* To do
In the piece on recent passings, recast the paragraph beginning "Paddy's research led to a documentary" as a short bulleted list that keeps its main facts.

Those We Lost
Those We Lost: Recent passings in the Irish and Irish-American community
Molloy was the 34th and last doorkeeper who held this position, which was created in 1789. He lost his job after the 1994 election when Republicans gained control of the House and eliminated the job. The duties of the doorkeeper, which included supervision of the House document room, the press gallery, the photography office and 400 employees, were redistributed in attempt to save money. The duty of introducing important figures was passed onto the sergeant of arms.
In his youth, Molloy paid his way through Canisius College working at the Buffalo Fire Department until he graduated in 1958. A third-generation Irish-American, Molloy was honored with an Outstanding Citizen Award from the New York State AFL-CIO, the President’s Award from NY State Federation of Police, and the U.S. Senate Youth Alumni Association Outstanding Service Award. In 2006, he received a more personal honor when his local post office on South Park Avenue was renamed the James T. Molloy in 2006.
Paddy Murphy, whose persistence through a seven-year battle with a degenerative disease enabled a TV documentary on an Irish famine ship to be broadcast, has died. He was 70.
Patrick Bernard Murphy was retired from a marketing career when he picked up the tale of the Irish famine ship Hannah sinking in 1849. He was a descendant of Bernard Murphy, who was saved from the icy water as a child.
Paddy had MSA, Multiple System Atrophy, and raced against its progression to tell the story of the sinking, in which many Irish immigrants perished on the ice floes of the Gulf of St. Lawrence in Canada.
Paddy’s research led to a documentary, Famine and Shipwreck: An Irish Odyssey on BBC Northern Ireland and the CBC in Canada. An article in Irish America in Aug./Sept. 2008 was a key link to getting the story told. The great-great-grandson of William Marshall, the captain of the ship which saved Hannah passengers, found the story on the Internet and connected with Murphy. It proved to be a vital link in getting the documentary made.
“Paddy left us on the seventh day of the seventh month of the seventh year of his illness,” said his wife Jane. “His four loving children were with him.” Daughter Kathy Pugliese said her father was a man who packed a full life into his 70 years.
Murphy’s ashes were interred in Westport, Ontario on July 30 following a prayer vigil at the Mission on the Mountain, the site of the area’s first Roman Catholic Church. He was instrumental in getting the location designated a historical site.
– John Kernaghan
Irish artist and sculptor Eamonn O’Doherty passed away in Gorey District Hospital, Co. Wexford on August 4, 2011 at the age of 72.

* Dataset excerpts
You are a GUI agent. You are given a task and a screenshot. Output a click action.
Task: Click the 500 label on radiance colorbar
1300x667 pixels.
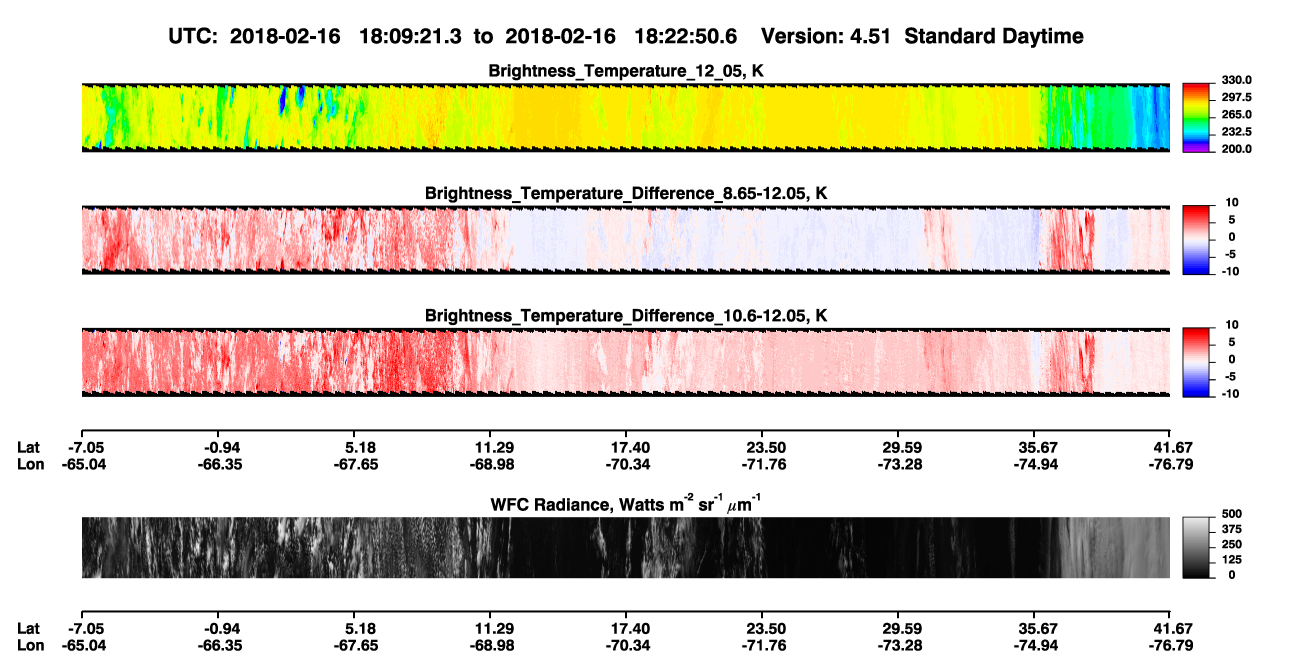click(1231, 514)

--

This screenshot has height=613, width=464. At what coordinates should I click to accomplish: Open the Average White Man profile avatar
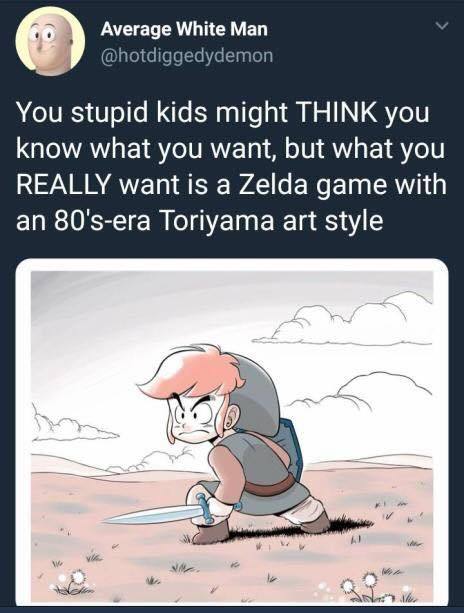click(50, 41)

==

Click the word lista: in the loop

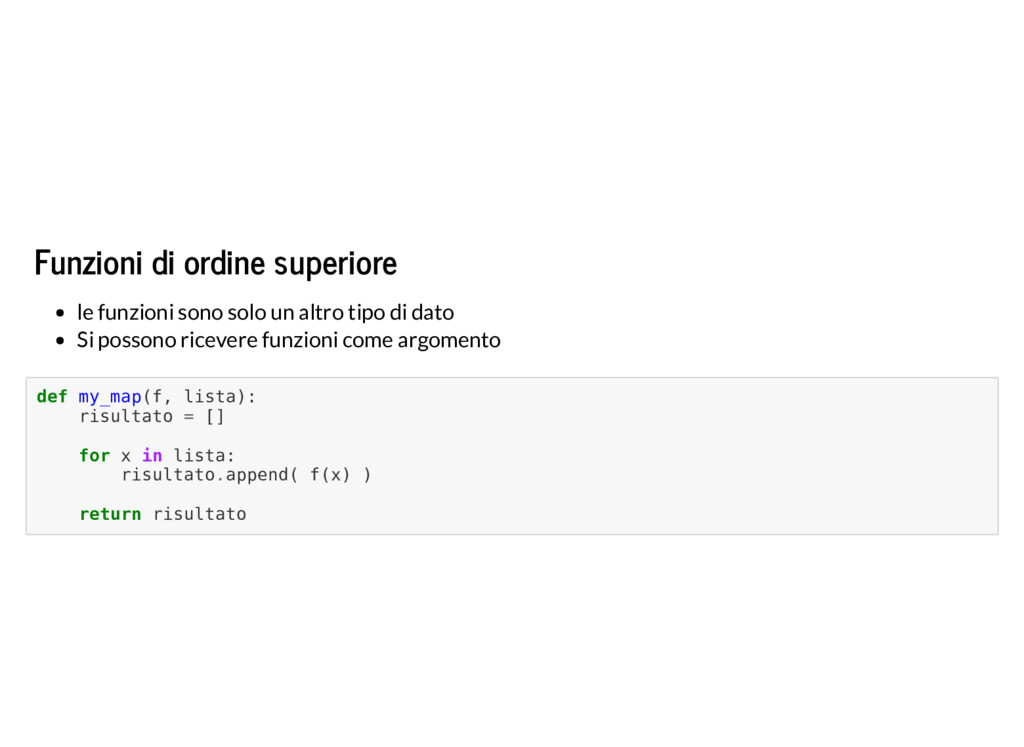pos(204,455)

* Result
- Paddy's research led to the documentary Famine and Shipwreck: An Irish Odyssey, shown on BBC Northern Ireland and the CBC in Canada.
- An article in Irish America in Aug./Sept. 2008 was a key link to getting the story told.
- The great-great-grandson of William Marshall, captain of the ship that saved Hannah passengers, found the story on the Internet and connected with Murphy.
- That connection proved vital to getting the documentary made.